-- start DOCUMENT --
Happy Birthday, Franz!

January 31 is Franz Schubert's birthday, so what better day for a music-themed post.
The word "music" itself comes ultimately from the Muses, the ancient Greek goddesses of the arts who hung out with the über arts god, Apollo. This came into English via Latin and French, which meant the word wasn't available to the Anglo-Saxons. Their word for "music" was gliw, which has given us the word "glee". Already by the 1200s, "glee" was being used as a synonym for "mirth", but, for all you avid fans of that TV show, Glee does not mean "happiness" in this context. "Glees" were a specific type of part song in the 1600s, and "glee clubs" grew up in the early 1800s. All the same, I find it quite delightful that a word meaning "music" ended up meaning "happiness".

To make you gleeful, and as a homage to Schubert, please enjoy this amazing ballet, The Vertiginous Thrill of Exactitude, set to the final movement of his Great C Major Symphony, choreographed by William Forsythe, full of high-energy virtuosity and featuring the world's coolest tutus. Performed here by Claire-Marie Osta, Delphine Baey, Eleonora Abbagnato, Hervé Moreau and Nicolas Noel of the Paris Opera Ballet (if you like ballet, check out my other blog, www.toursenlair.blogspot.com).

Monday, January 23, 2012

The cat's p*jamas

Papagena (without pyjamas, -- or legs, apparently)
A Canadian twitter follower of mine recently asked which is the correct spelling: pyjamas or pajamas. Traditionally Canadians have followed the British in using "pyjamas" whereas Americans use "pajamas". She felt (and lamented) that Canadians were "sliding" into American usage on this. When we edited the Canadian Oxford Dictionary, "pyjamas" was definitely more common, but this comment suggested it was time to look into it again, so I conducted a facebook poll. So far, 37 Canadians have answered "pyjamas" versus only 6 saying "pajamas", so I don't think much sliding is going on. If you're Canadian and haven't participated in my facebook poll, let me know what spelling you use in the comments (or send me an email).
-- end DOCUMENT --
WHAT TO WORK ON –
[A] Answer these questions using the blog post on word origins:
(i) What was the Anglo-Saxon word for "music"?
(ii) Which company are the dancers in the Schubert ballet from?
(iii) How many Canadians answered "pyjamas" in the facebook poll so far?
[B] Carry on the blog post on word origins from the point where it stops, keeping its voice.
-- start DATASET --
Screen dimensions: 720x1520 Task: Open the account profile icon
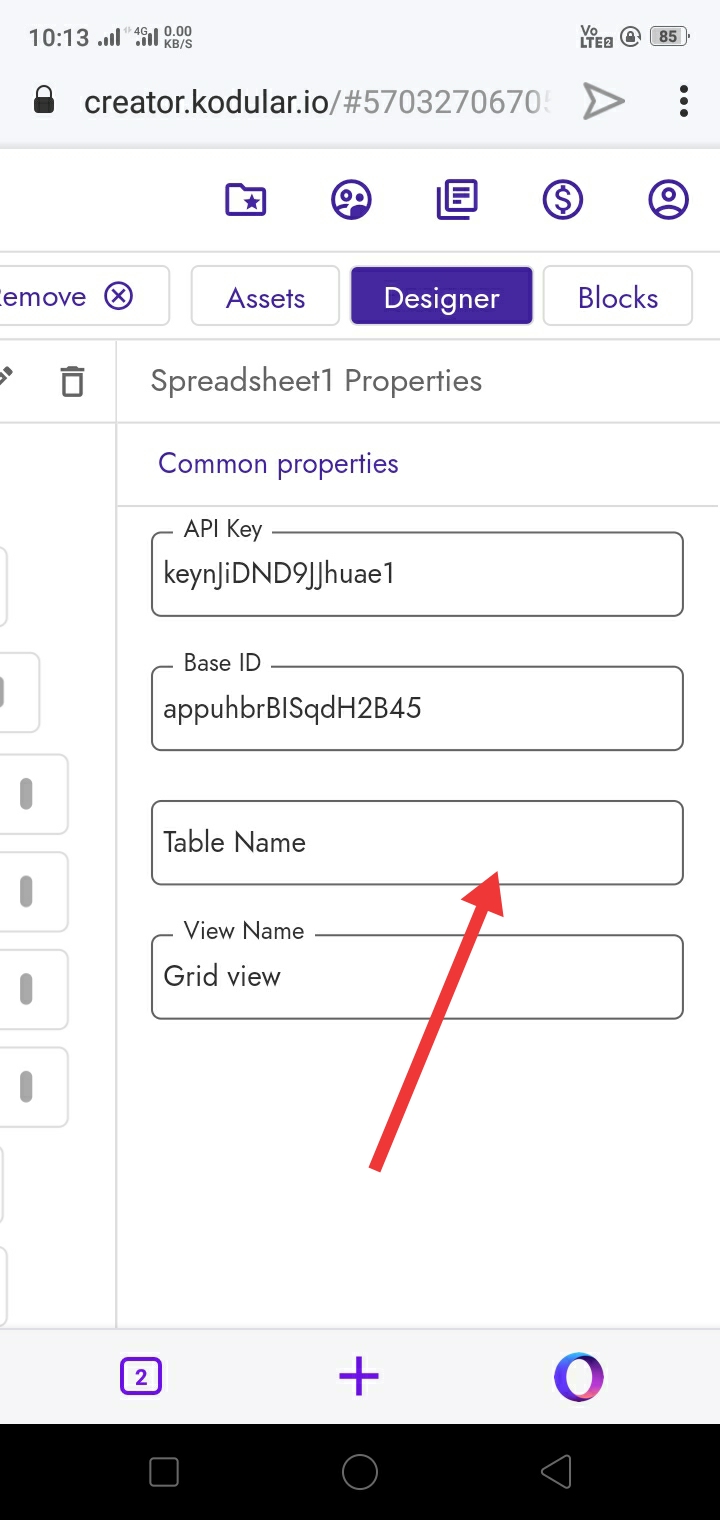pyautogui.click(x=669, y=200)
-- end DATASET --
-- start DATASET --
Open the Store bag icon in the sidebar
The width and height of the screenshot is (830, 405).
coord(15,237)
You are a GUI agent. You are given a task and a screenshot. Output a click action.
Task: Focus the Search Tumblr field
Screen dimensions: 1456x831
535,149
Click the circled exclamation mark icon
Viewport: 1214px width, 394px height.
-- end DATASET --
PER-TASK OUTPUTS –
[A]
(i) gliw
(ii) the Paris Opera Ballet
(iii) 37

[B]
This is one of the many words that the English borrowed during their time in India. It comes from the Urdu pāy-jāma, pā-jāma, (in turn coming from Persian pāy , foot, leg + jāma clothing, garment) and originally designated the loose floaty trousers worn in the Indian subcontinent. The English adopted these as sleepwear in the 19th century, and combined them with a light jacket. As you can see, there is no -s ending in the original language: it was added in English by analogy with "trousers", "pants", etc. 

Intriguingly, until the early 20th century, this word was apparently pronounced "pie jamma" 

As for the phrase "the cat's pyjamas", we do not know what wit thought it up, but it cropped up, along with its variants "cat's whiskers" and "cat's meow", or -- my father's favourite -- "cat's ass" in the 1920s,







Friday, January 20, 2012

Chopstick

For Lunar New Year (celebrated this coming Monday), let's look at a word English acquired from Chinese: chopstick. The English started trading with the Chinese in the 1600s, and to facilitate communication a pidgin, or mixture of the two languages, grew up. In Chinese pidgin, “chop” meant “quick” (this is also the origin of “chop-chop” meaning “hurry”.) “Chopsticks” were “quick sticks”, a partial translation of the Chinese name for them, kwaizi, literally “nimble children” or “nimble ones”.

Friday, January 13, 2012

Hats off to the toque!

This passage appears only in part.